* SET OF TASKS:
**1)** In the blood donation article, what is the most common blood type?
**2)** Print the passage of the blood donation article starting with "Friday’s blood donation" and going on through "themselves as caregivers.", word for word.

* EXTRACT TO READ:
Those who have O-negative can only receive O-negative, adding to the need. The most common blood type is O-positive, flowing through the veins of about 37% of people. Those with O-positive can receive either O-positive or O-negative, but not any other types, meaning donations of both types of O blood are in high demand.
“If it was one of our family members in that situation, where they came into the ER and needed blood and there wasn’t any available, that would be horrible,” Moore said.
“Yeah, that’s a horrible thought,” Rorvig added. “And that’s why I started donating. I’ve donated years ago, several times. I don’t have a number, but that was my instigation for getting involved because, being O-negative, I knew I was the universal donor.”
Friday’s blood donation was the first for Rasmussen.
“I’ve thought about doing it before but just never did it,” she said, noting she wasn’t really worried about anything.
The rest of the sisters had all donated before at one time or another.
“We love to be able to help others,” Moore said, noting three of them are nurses and they all see themselves as caregivers.
“I would have to say, I feel pretty good about doing this today,” Bourgeois said.
For many, though, perhaps a fear of needles or any number of other factors can be deterrents from donating blood. But Wiste challenges those who might be nervous to think about the positive impacts.
“I know that it’s scary for a lot of people, but if you think about what you’re giving back to the community — which is literally life-saving — I think it’s worth a moment of discomfort you experience when they insert a needle,” Wiste said.
During a typical blood donation, donors give both red and white blood cells, along with plasma and platelets. On Friday, Moore opted for a power red donation, meaning she donated two units of red blood cells with the help of a machine, which then returned her plasma and platelets. Red blood cells are the most frequently used blood component and are needed by almost every type of patient requiring a transfusion, according to the Red Cross. Those with type O, A-negative or B-negative may be able to do a power red donation.
Platelet donations are needed as well, as cancer and cancer treatments can put patients at risk for low platelet counts, which can affect a person’s ability to produce healthy blood cells and stop bleeding during surgical procedures. Platelet donation uses a machine to extract just the platelets while returning the rest of the blood to a donor. This procedure results in more platelets than a typical blood donation. Donors cannot give platelets at a blood drive but must make an appointment at an American Red Cross Donation Center.

* DATA SUPPLIED:
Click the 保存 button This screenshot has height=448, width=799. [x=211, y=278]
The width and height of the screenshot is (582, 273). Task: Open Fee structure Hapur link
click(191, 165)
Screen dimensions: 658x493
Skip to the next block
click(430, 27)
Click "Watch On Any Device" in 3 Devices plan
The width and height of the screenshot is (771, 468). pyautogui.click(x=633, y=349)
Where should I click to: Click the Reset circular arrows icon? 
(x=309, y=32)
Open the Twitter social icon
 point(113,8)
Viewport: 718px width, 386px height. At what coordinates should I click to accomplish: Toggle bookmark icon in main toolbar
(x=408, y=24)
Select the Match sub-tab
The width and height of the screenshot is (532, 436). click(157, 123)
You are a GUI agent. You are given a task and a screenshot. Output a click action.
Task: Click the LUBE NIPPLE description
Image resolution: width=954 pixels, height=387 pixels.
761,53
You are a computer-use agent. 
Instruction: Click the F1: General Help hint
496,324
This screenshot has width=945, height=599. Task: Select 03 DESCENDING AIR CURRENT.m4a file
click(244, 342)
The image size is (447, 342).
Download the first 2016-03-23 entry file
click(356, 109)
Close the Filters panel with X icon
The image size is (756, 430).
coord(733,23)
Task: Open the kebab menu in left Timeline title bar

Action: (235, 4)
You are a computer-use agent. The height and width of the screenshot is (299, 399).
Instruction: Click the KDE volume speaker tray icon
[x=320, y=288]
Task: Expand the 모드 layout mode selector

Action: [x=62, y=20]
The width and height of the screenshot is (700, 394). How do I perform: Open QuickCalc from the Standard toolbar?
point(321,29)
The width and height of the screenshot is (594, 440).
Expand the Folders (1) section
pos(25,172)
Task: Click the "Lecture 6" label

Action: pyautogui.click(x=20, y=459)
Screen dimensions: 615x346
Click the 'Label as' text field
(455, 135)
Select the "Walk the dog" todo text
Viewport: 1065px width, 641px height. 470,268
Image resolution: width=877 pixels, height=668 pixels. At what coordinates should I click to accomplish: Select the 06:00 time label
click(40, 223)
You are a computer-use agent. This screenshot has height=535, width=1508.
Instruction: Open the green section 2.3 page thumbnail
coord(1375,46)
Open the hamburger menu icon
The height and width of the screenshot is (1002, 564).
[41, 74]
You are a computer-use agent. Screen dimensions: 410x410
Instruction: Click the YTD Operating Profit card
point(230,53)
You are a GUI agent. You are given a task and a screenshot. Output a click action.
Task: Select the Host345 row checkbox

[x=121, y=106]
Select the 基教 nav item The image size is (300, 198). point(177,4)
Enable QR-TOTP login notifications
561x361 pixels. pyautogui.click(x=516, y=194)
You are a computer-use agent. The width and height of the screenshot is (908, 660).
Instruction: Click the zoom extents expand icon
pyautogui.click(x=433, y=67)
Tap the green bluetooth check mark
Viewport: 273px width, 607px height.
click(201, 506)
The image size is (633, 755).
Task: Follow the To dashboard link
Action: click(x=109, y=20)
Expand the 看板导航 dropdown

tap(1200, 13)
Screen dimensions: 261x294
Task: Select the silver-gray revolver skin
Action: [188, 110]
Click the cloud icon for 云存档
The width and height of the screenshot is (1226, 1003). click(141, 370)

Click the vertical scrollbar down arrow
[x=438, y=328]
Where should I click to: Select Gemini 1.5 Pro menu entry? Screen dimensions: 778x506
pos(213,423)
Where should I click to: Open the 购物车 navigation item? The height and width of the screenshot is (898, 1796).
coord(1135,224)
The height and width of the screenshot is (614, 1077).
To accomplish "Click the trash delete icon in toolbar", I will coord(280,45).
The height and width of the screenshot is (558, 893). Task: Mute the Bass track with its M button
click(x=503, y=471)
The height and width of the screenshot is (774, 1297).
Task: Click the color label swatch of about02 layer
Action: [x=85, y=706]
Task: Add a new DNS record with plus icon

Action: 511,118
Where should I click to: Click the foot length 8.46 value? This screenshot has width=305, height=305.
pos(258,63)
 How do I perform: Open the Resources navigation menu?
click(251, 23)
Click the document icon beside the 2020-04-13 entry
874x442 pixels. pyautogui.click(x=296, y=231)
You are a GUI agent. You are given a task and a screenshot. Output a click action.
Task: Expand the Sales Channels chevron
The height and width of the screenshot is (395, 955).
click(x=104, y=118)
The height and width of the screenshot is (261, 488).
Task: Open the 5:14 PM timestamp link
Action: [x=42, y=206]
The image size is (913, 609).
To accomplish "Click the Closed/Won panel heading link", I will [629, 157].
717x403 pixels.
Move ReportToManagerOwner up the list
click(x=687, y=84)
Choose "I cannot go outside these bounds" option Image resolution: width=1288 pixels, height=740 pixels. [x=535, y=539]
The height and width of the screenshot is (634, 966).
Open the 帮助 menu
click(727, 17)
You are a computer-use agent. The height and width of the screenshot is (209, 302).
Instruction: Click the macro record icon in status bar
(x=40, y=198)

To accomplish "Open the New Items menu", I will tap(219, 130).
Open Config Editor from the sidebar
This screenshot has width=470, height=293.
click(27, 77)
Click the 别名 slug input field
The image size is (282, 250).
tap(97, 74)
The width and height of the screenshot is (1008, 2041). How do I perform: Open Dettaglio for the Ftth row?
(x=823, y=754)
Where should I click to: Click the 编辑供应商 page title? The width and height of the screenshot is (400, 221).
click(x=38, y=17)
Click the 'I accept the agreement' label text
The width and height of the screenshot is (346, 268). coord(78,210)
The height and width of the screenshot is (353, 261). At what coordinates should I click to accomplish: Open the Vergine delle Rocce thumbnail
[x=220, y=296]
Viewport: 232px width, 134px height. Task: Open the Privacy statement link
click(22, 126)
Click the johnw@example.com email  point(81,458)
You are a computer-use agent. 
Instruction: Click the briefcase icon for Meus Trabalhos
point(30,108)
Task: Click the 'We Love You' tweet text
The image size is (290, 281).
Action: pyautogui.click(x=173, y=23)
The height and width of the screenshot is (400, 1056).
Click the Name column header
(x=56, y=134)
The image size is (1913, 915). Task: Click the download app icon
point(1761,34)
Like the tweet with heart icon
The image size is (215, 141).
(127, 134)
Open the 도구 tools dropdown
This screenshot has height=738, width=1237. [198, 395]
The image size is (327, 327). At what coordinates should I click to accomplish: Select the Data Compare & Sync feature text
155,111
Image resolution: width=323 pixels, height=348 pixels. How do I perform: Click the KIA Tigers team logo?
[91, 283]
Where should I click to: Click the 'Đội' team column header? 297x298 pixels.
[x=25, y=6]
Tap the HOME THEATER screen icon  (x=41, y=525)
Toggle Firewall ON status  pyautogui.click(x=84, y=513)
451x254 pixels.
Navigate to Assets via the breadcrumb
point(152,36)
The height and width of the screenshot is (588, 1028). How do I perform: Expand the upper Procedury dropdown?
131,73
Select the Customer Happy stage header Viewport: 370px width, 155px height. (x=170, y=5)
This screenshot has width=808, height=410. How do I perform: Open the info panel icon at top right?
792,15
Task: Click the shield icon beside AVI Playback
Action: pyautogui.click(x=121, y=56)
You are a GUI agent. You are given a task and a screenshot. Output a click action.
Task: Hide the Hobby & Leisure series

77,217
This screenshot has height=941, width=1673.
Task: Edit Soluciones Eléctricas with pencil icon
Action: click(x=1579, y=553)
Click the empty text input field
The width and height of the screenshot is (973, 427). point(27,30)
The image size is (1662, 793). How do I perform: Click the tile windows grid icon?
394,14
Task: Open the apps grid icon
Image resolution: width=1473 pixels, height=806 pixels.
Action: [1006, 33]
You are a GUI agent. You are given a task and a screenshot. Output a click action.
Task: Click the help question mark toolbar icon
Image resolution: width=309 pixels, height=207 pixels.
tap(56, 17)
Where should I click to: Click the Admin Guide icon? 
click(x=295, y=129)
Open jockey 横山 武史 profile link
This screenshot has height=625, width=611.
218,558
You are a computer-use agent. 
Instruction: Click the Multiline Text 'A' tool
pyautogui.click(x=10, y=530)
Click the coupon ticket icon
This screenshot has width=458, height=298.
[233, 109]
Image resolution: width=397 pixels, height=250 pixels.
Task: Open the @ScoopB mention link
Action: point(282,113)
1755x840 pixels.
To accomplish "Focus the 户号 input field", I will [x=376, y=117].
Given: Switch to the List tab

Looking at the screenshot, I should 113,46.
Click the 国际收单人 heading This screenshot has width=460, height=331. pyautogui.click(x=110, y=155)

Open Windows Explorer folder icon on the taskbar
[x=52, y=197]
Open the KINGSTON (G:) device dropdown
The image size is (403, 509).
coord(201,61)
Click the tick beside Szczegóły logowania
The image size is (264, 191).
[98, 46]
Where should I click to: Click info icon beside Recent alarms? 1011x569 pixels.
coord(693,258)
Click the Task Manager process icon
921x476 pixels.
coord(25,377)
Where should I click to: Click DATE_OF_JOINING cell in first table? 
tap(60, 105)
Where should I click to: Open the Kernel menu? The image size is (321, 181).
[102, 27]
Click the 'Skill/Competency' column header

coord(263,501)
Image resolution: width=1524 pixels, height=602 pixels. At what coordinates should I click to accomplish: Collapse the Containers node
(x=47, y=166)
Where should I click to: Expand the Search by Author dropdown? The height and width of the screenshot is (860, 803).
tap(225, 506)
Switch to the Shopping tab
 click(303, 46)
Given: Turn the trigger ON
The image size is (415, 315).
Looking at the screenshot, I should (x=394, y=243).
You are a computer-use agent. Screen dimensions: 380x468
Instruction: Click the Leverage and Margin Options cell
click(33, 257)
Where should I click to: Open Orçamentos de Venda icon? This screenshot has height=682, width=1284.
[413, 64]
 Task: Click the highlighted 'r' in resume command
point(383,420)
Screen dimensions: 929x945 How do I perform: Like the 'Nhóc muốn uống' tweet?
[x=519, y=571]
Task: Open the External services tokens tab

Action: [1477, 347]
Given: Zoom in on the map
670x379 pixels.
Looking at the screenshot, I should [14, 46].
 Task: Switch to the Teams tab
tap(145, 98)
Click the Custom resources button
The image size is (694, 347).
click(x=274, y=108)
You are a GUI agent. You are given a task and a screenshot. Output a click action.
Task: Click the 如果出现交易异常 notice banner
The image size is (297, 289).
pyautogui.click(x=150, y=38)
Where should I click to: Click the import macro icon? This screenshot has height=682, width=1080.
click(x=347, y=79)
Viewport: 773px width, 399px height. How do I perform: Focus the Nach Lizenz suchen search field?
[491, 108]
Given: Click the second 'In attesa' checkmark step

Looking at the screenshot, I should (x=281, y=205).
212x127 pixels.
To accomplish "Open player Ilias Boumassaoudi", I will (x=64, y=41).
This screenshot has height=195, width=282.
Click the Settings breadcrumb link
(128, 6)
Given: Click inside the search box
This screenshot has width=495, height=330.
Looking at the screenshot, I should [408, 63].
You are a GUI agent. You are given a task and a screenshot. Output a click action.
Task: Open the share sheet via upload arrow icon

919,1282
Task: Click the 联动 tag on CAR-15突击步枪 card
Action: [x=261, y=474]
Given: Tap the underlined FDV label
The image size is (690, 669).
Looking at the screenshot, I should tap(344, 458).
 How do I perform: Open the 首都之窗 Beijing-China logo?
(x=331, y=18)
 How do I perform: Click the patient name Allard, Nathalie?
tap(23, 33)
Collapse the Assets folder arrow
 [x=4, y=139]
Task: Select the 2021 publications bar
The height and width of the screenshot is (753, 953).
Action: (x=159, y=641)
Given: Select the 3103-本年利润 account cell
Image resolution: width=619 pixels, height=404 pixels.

* WRITTEN ANSWERS:
**1)** O-positive, which about 37% of people have.

**2)**
Friday’s blood donation was the first for Rasmussen.
“I’ve thought about doing it before but just never did it,” she said, noting she wasn’t really worried about anything.
The rest of the sisters had all donated before at one time or another.
“We love to be able to help others,” Moore said, noting three of them are nurses and they all see themselves as caregivers.